> [YOUR TASK] Below are the records; copy each line in which "Toggle" can be found.

Saved entries
******
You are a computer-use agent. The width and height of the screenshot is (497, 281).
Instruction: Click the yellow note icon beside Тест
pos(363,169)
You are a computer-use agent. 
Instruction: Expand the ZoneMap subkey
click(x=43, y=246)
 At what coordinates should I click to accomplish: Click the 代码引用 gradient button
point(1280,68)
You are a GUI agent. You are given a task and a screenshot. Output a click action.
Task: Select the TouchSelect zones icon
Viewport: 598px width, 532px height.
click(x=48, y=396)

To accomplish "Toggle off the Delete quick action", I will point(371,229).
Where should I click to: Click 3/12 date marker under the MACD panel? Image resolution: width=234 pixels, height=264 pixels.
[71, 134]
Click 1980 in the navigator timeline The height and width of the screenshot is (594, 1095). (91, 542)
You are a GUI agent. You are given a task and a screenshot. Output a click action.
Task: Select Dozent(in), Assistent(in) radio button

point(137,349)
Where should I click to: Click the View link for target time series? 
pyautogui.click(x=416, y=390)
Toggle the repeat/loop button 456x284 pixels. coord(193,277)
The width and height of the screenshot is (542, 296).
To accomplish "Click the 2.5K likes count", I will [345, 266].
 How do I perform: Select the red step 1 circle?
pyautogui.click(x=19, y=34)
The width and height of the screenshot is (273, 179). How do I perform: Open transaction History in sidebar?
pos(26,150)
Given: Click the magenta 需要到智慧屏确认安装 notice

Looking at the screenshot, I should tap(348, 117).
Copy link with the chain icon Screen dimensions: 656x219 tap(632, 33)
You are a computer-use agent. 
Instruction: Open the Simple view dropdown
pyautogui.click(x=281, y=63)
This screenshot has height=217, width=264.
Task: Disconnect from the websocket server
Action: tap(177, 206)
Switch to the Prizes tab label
******
> [TASK RESPONSE]
To accomplish "Toggle off the Delete quick action", I will point(371,229).
Toggle the repeat/loop button 456x284 pixels. coord(193,277)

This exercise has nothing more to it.